- **SOURCE TEXT**:
[Start of Attachment]

The mere mention of the world Bird and Flu together in a newspaper or online headline strikes fear into the hearts of a worldwide population, the same way plague was the horror word in 18th century England.
The hysteria being whipped up so much so that humans believe that an epidemic and millions of casualties are just around the corner, human casualties that is.
Why is there such panic and paranoia?
How many people has the bird flu killed compared to, and this saying is highly appropriate in Việt Nam, the number killed by a bus?
There is no basis to the fear-mongering being forced in your face.
Recent casualties bring the death toll from the H7N9 virus to 36 from 131 confirmed cases, the World Health Organization (WHO) has said, in China.
The way this story is being reported and picked up on a global scale you would think it was 36 million from 131 million confirmed cases.
I’m sure more people have died in the last week in China from traffic accidents. It does have a population of over 1.3 billion after all.
I know we shouldn’t treat any potential dangers to an outbreak which could result in millions of casualties lightly, but I just like to digest the information and look around and take it all in from my own perspective.

[End of Attachment]

- **Collected data**:
[Start of Attachment]

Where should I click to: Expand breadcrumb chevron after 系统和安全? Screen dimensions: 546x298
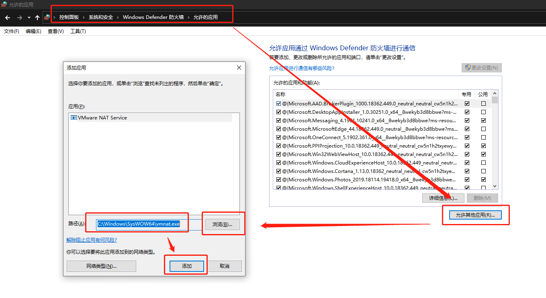tap(118, 17)
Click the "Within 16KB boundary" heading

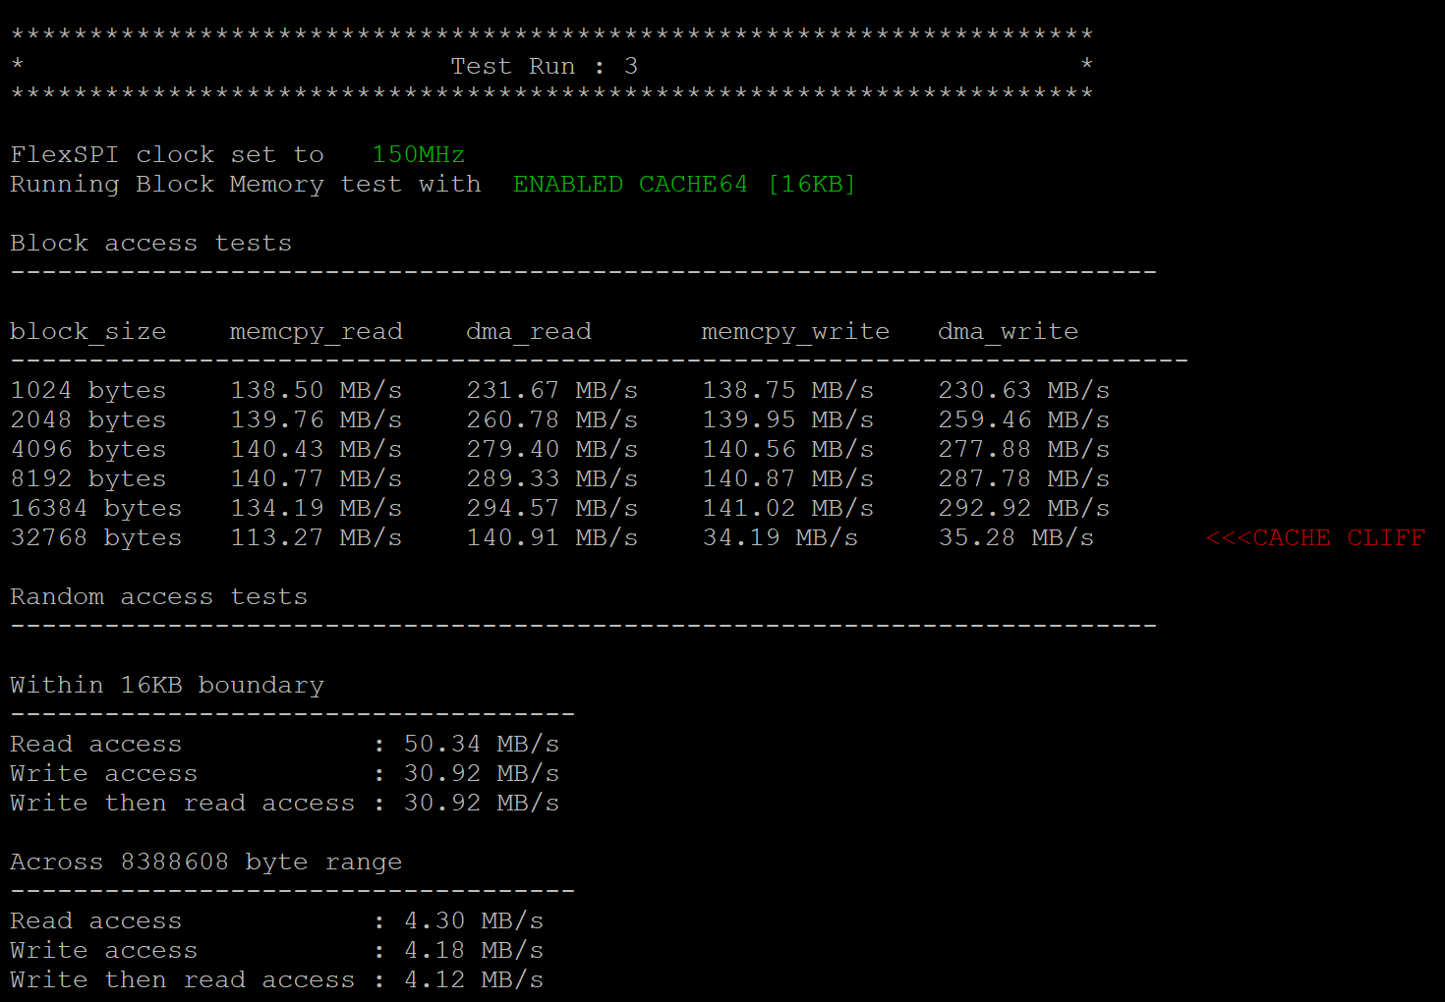click(x=166, y=685)
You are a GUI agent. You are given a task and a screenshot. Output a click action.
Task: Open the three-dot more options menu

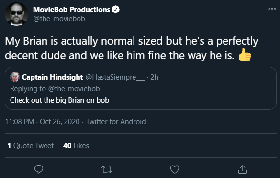click(x=272, y=9)

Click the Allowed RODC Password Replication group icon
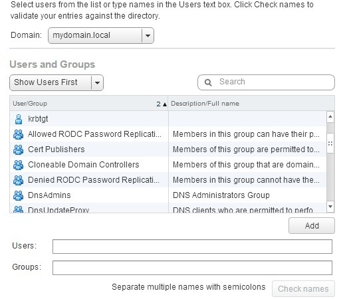[x=18, y=134]
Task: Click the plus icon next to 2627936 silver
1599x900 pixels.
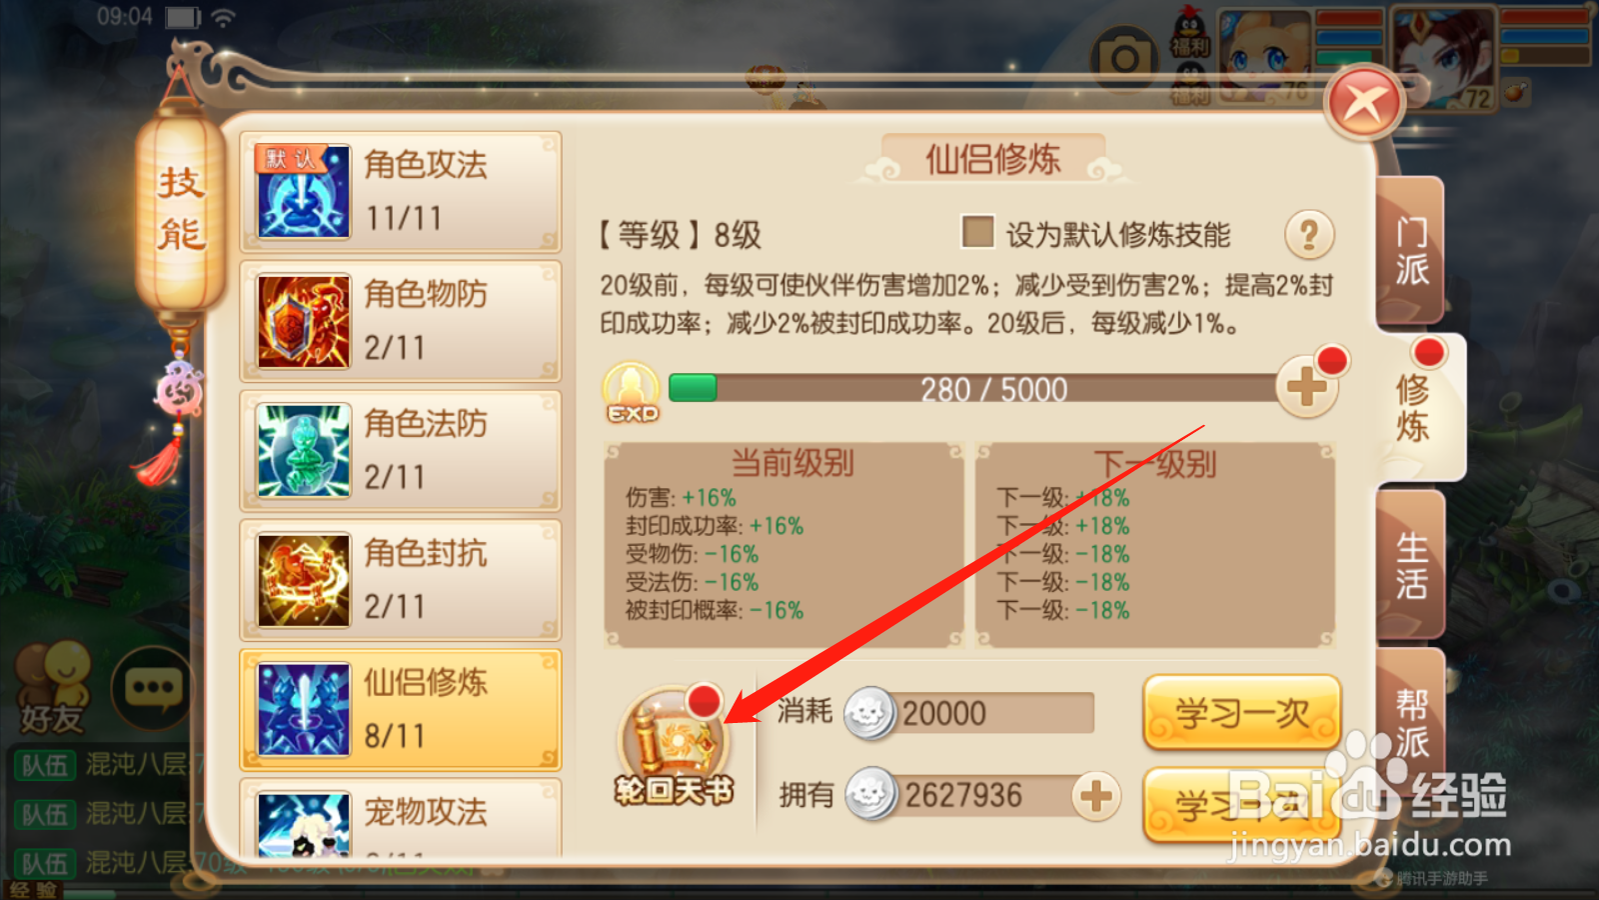Action: [x=1096, y=796]
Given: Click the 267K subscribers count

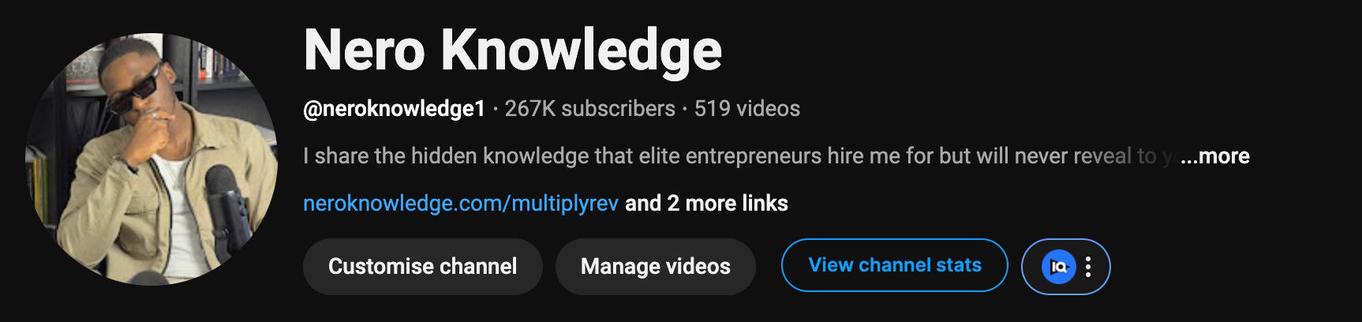Looking at the screenshot, I should 589,109.
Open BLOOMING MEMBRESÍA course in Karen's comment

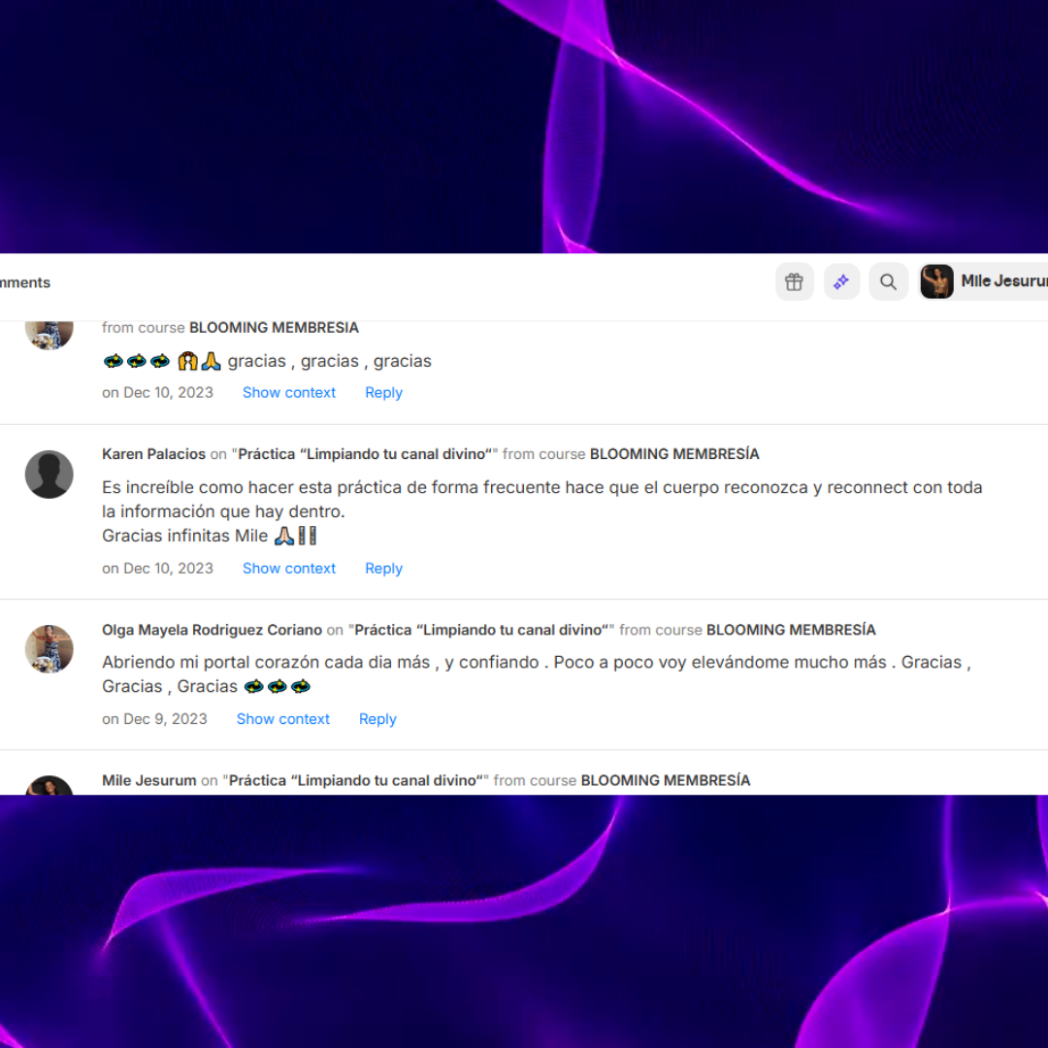(674, 454)
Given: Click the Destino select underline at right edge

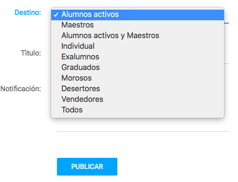Looking at the screenshot, I should (226, 23).

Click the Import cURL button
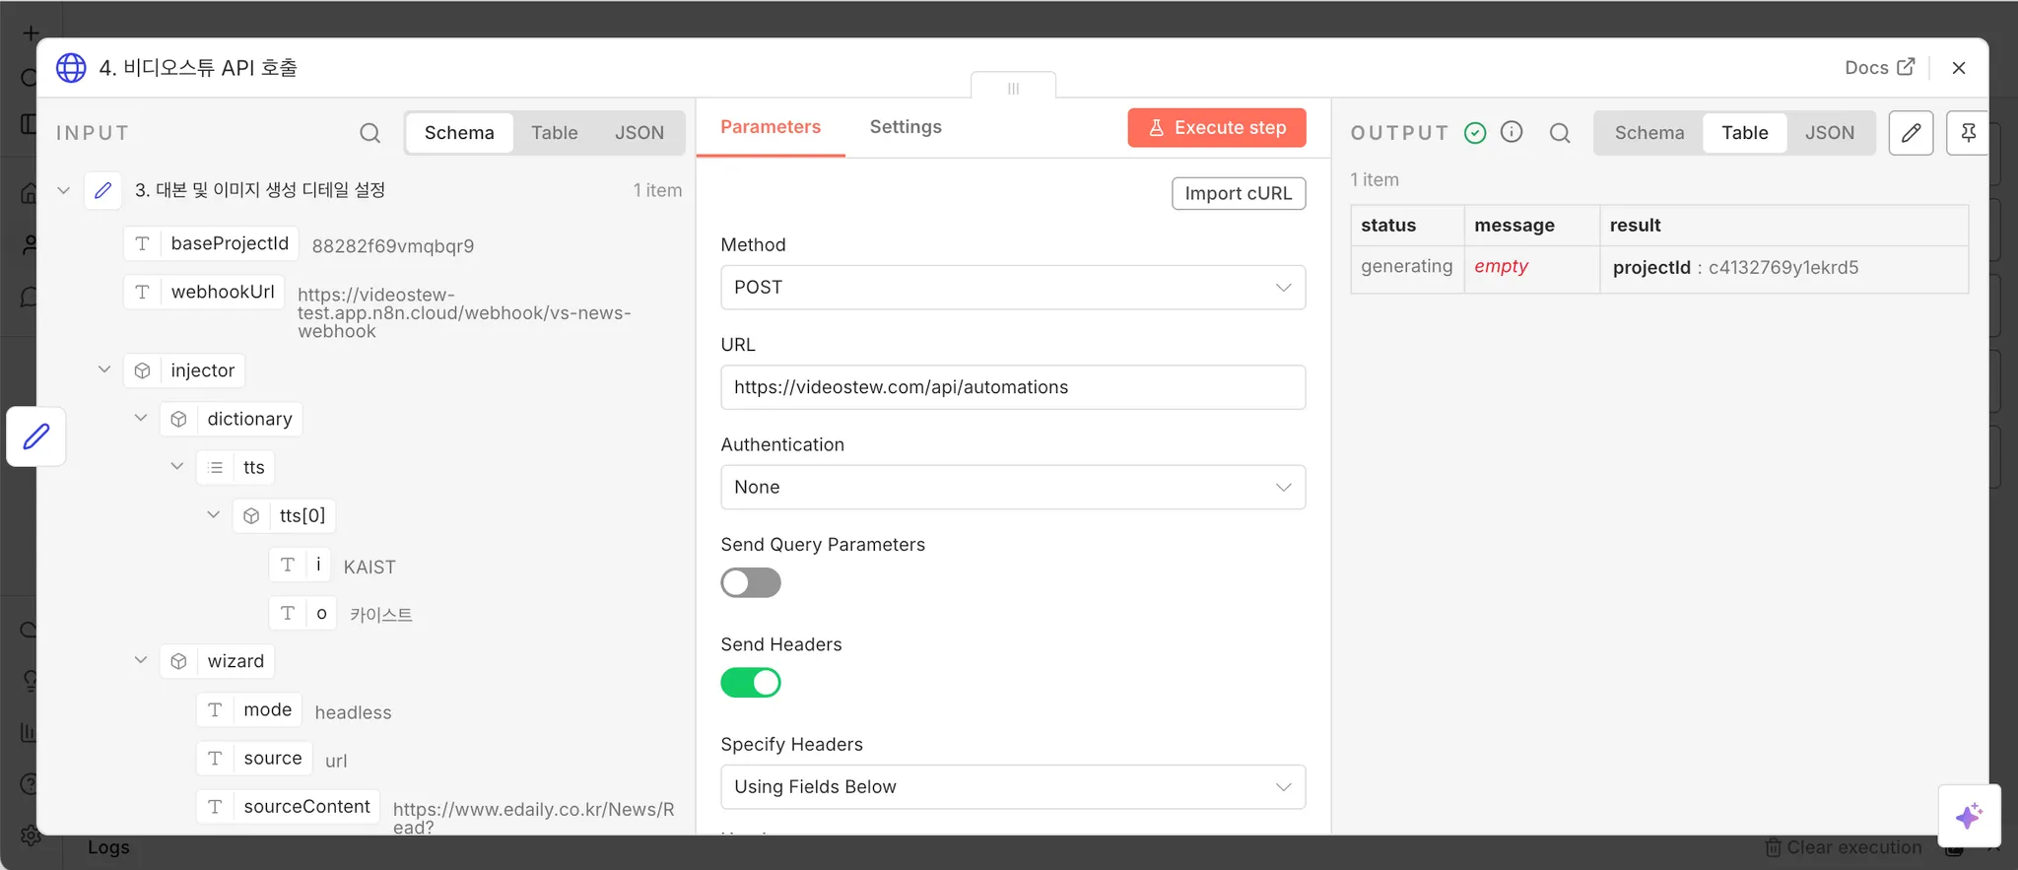point(1238,194)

[End of Attachment]

- **APPLY WHAT YOU READ**:
a. According to the bird flu text, what death toll from the H7N9 virus in China did the World Health Organization report?
b. Continue the text on bird flu panic from where it stops.

- **ANSWERS BELOW**:
a. 36 deaths from 131 confirmed cases.

b.
It is so easy to brainwash the gullible public with 24 hour TV and online media these days.
Fear, fear, fear.
It’s been going on in the US to great success for many years thanks to networks such as Fox News, even though US citizens sitting in their nice homes in suburbia arming themselves to the teeth with the latest home security weapons must think otherwise but can’t help themselves.
My first thought when I saw the usual ‘nation rushes to stockpile up on vaccines’ story, hmm someone is going to make a lot of money from this.
I started to ask some questions aloud.
Who makes the vaccines?
Are they in any way related to any information being leaked to the press?
Who decides what company makes the vaccines?
Is it really all about the money?
The Health Ministry is stepping up preparations for production of a vaccine against H1N1 flu viruses in late 2014 or early 2015.
Trials have already been taking place and the vaccine is safe, apparently.
So what about the H7N9 virus?
Do we need to spend billions on that also, just in case?
Just in case of what exactly?
An airborne outbreak which ravages the world’s population?
Maybe in the movies but I just don’t buy it.
The H1N1 flu virus we are continually told caused a world-wide pandemic in 2009.
It is now a human seasonal flu virus that also circulates in pigs.
The virus spreads between people in the same way that seasonal flu viruses spread, so we are told.
So far this year the virus has caused at least four deaths in Vietnam, not a lot is it?
According to WHO statistics in July 2010, the virus killed more than 18,000 people since it appeared in April 2009, however they state that the total mortality rate (including deaths unconfirmed or unreported) from the H1N1 strain is ‘unquestionably higher’ without the data to back it up, I may add.
Critics claimed the WHO exaggerated the danger, spreading fear and confusion rather than helping.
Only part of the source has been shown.